62 F.4th 209
5th Cir.2023Background
- On March 15, 2018, four Laurel, Mississippi police officers (Landrum, Welch, Hedgepeth, Windsor) confronted Mekale Ducksworth at a car wash after a manager reported a prior dispute; the manager had said Ducksworth could remain.
- Officers told Ducksworth he was "banned," ordered him to leave, and sought to detain him; Ducksworth was calm, holding his phone, and had children in the truck.
- Landrum drew his taser and fired (the probe caught on Ducksworth’s zipper and the device failed); Ducksworth turned toward his truck and officers then seized him.
- Welch tased Ducksworth multiple times (including pressing the taser to his leg) while Hedgepeth and Windsor restrained and handcuffed him; Ducksworth later urinated on himself and was charged but acquitted in municipal court.
- Landrum submitted an affidavit and reports claiming Ducksworth refused to leave; at trial he admitted some statements were false.
- Ducksworth sued under 42 U.S.C. § 1983 (excessive force, false arrest, fabrication of evidence) and the district court denied summary judgment only on: excessive-force claim against Welch; false-arrest claims against all officers; due-process/fabrication claim against Landrum.
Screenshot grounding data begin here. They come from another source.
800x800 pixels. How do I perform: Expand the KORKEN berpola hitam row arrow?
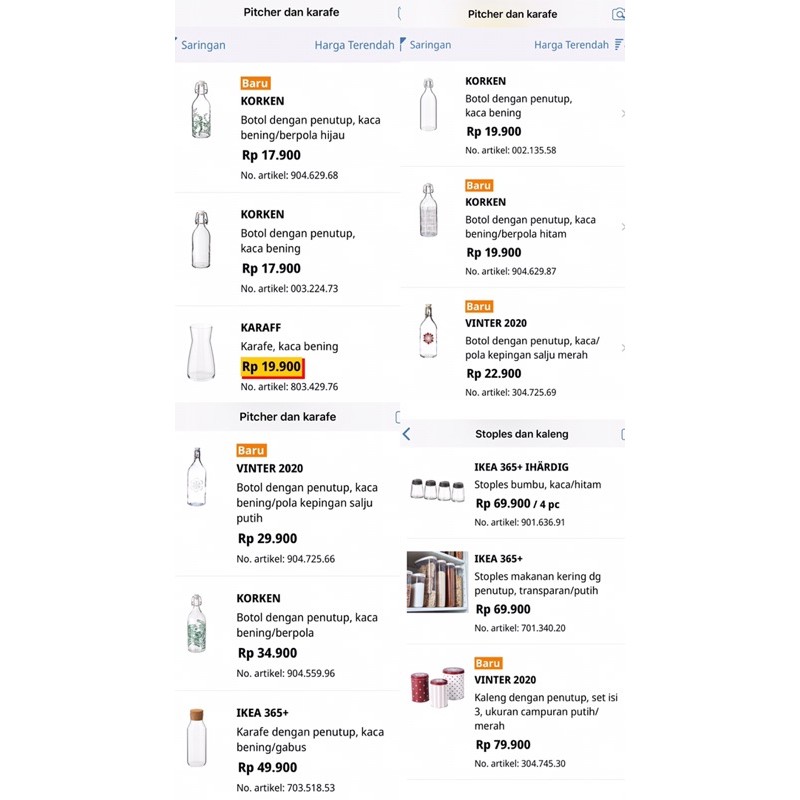622,228
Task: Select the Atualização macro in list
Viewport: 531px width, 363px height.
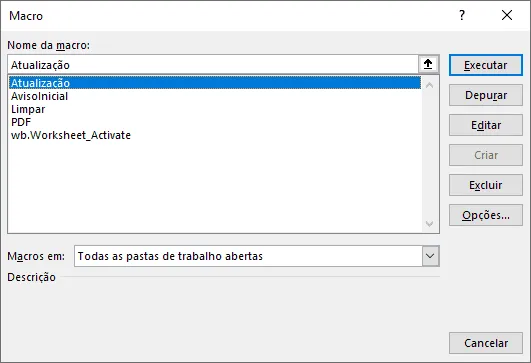Action: pos(215,83)

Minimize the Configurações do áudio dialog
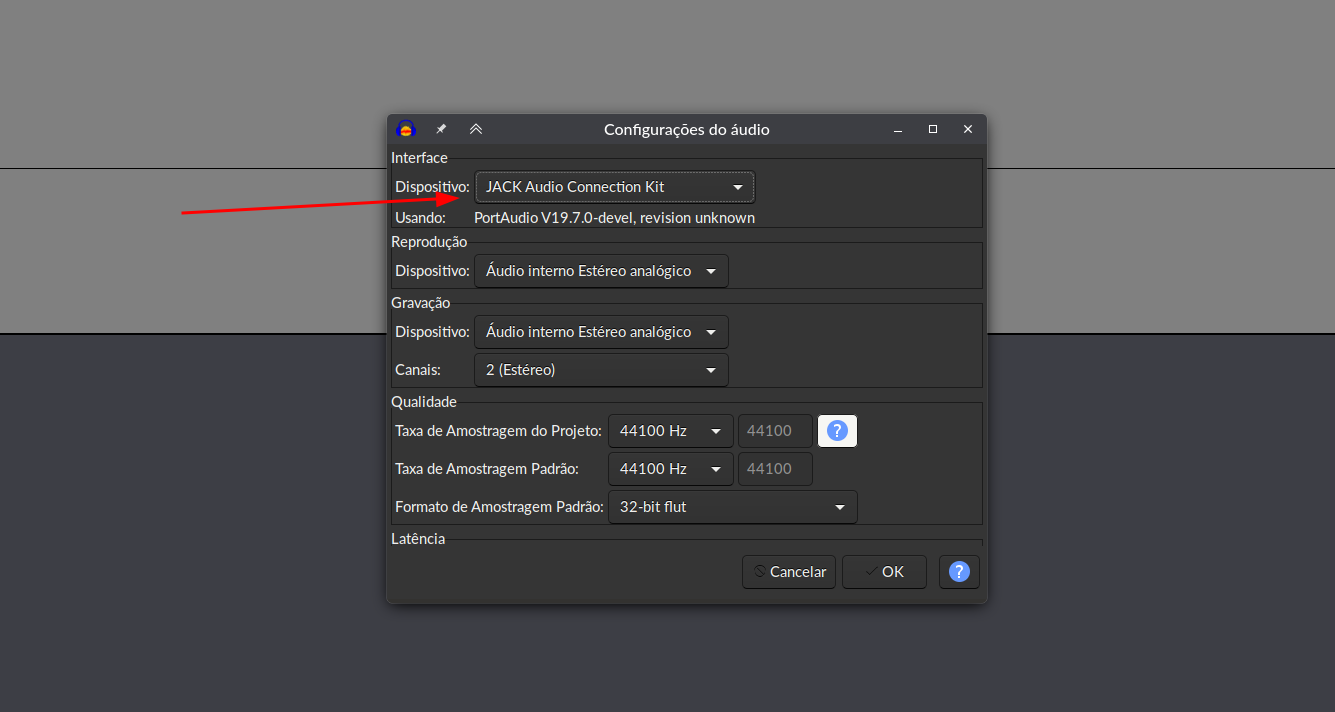coord(898,129)
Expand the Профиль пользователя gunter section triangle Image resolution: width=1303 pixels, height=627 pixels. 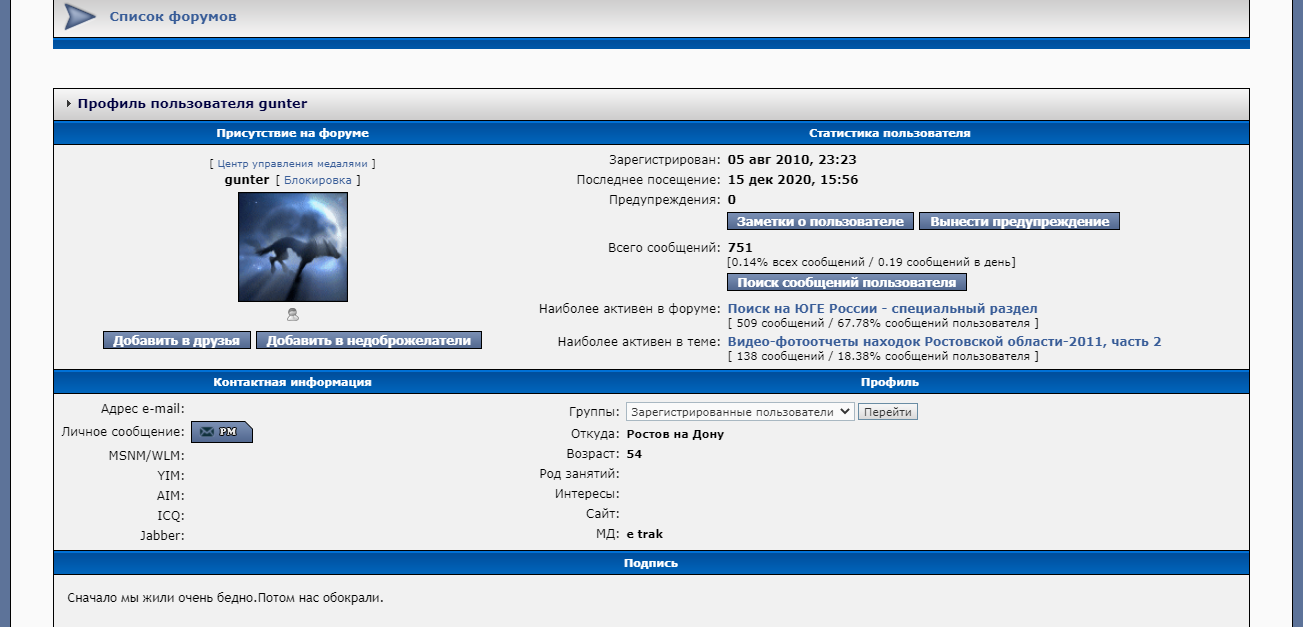point(69,103)
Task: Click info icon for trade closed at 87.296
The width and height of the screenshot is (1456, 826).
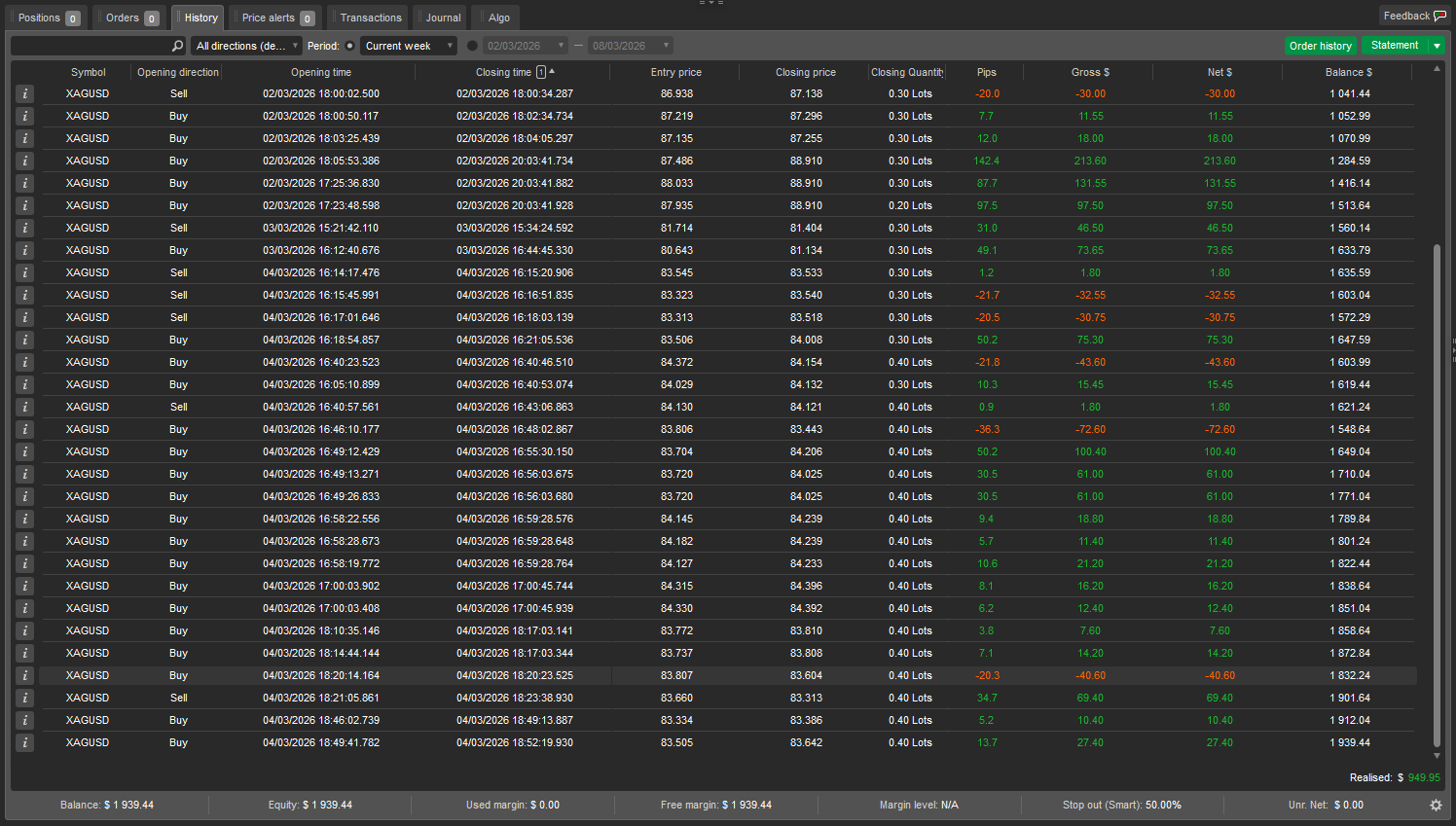Action: tap(25, 116)
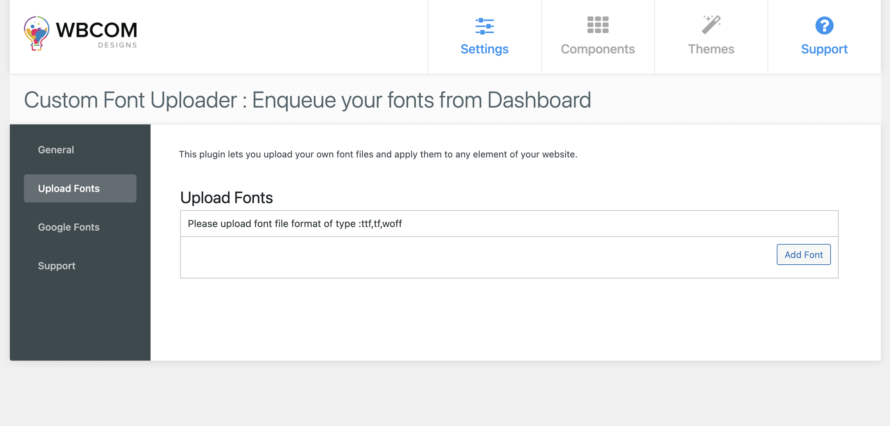
Task: Select Upload Fonts in the sidebar
Action: tap(69, 189)
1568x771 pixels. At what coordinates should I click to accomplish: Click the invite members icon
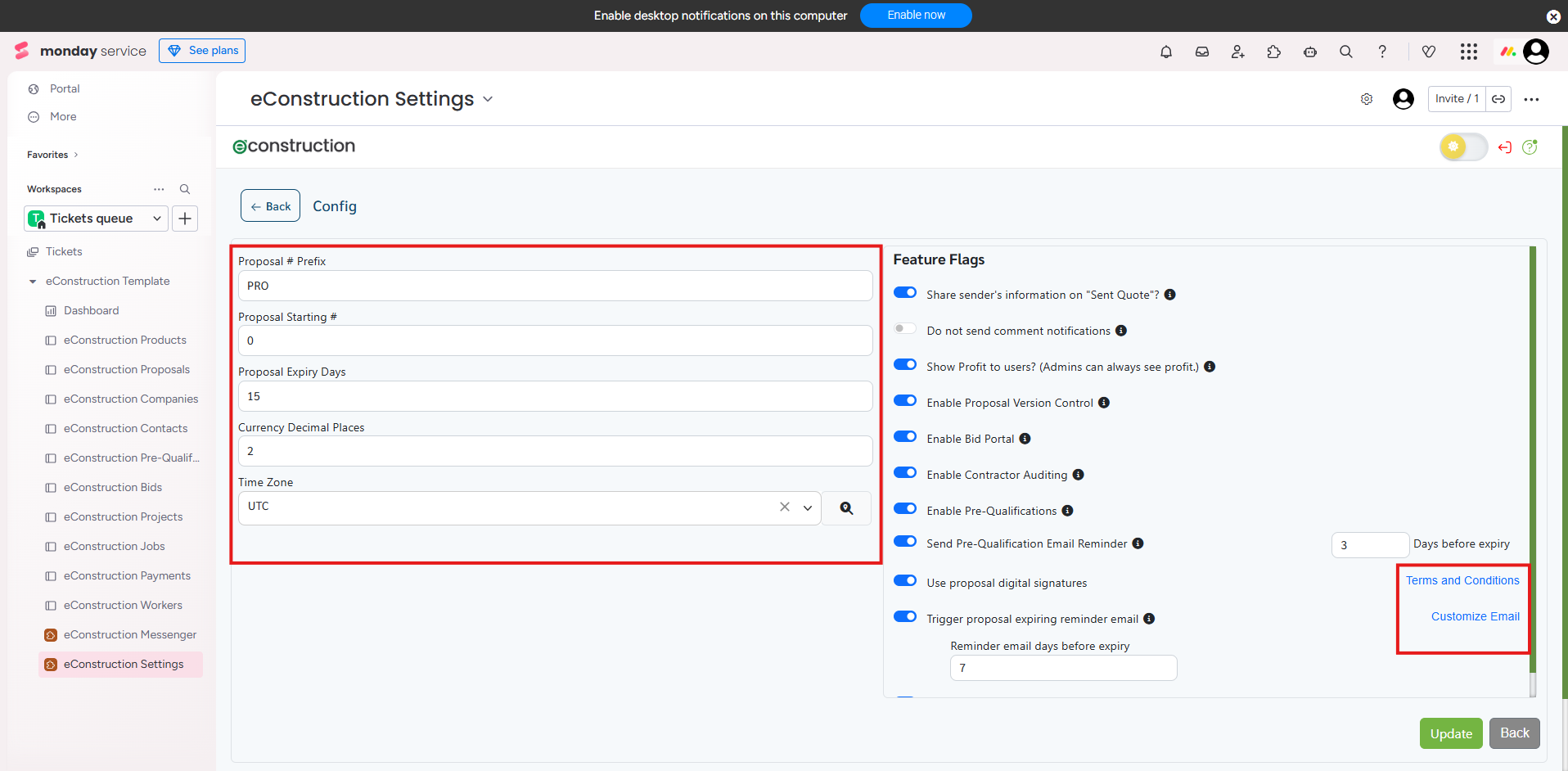click(1237, 52)
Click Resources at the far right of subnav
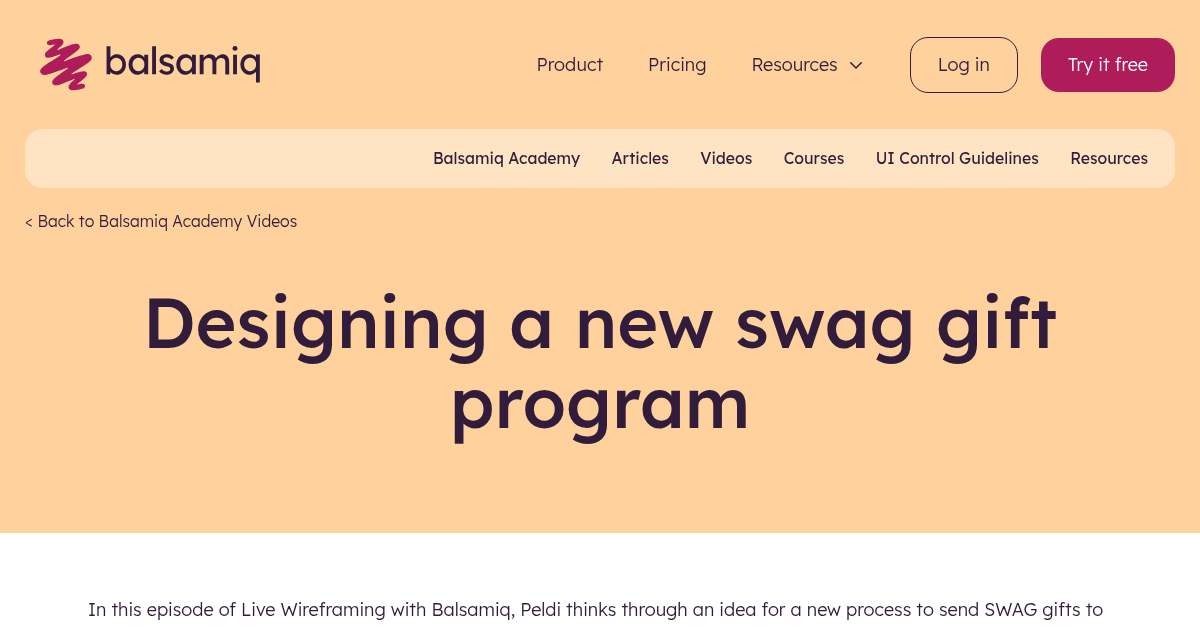 coord(1109,158)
The officers appealed.
Issues
| Issue | Plaintiff's Argument | Defendant's Argument | Held |
|---|---|---|---|
| Excessive force (Welch) | Welch tased Ducksworth without cause; force was objectively unreasonable and caused injury | Use of force was justified because Ducksworth resisted, assumed a threatening posture, and officers faced safety risks; qualified immunity protects Welch | Appeal dismissed for lack of jurisdiction (majority): district court found genuine fact disputes about control/threat; cannot review factual-genuineness on interlocutory appeal under qualified immunity doctrine. |
| False arrest (all officers) | Officers seized/arrested Ducksworth without probable cause—orders to leave were unlawful and any resistance cannot bootstrap probable cause | Officers argue Ducksworth disobeyed commands and resisted, creating probable cause; qualified immunity applies | Appeal dismissed for lack of jurisdiction (majority): denial of qualified immunity turned on genuine factual disputes about when seizure occurred and whether Ducksworth was combative, so interlocutory review is limited. |
| Fabrication of evidence (Landrum) | Landrum falsified affidavit and reports to procure charges | Landrum defended his reports and contested materiality; he did not raise qualified immunity on this claim | Appeal dismissed for lack of jurisdiction: denial of summary judgment on non-qualified-immunity claim is not immediately appealable under §1291. |
| Appellate jurisdiction over denial of qualified immunity | N/A (plaintiff focused on merits) | Defendants sought interlocutory review of qualified immunity denials | Majority: no jurisdiction because district court’s denials depended on genuine factual disputes (appellate review limited to legal questions, not factual-genuineness). Concurring/dissenting judge would exercise jurisdiction and would affirm denial of qualified immunity on the merits. |
Key Cases Cited
- Scott v. Harris, 550 U.S. 372 (video evidence controls factual view at summary judgment)
- Graham v. Connor, 490 U.S. 386 (Fourth Amendment excessive-force / Graham factors)
- California v. Hodari D., 499 U.S. 621 (seizure occurs on application of physical force with intent to restrain)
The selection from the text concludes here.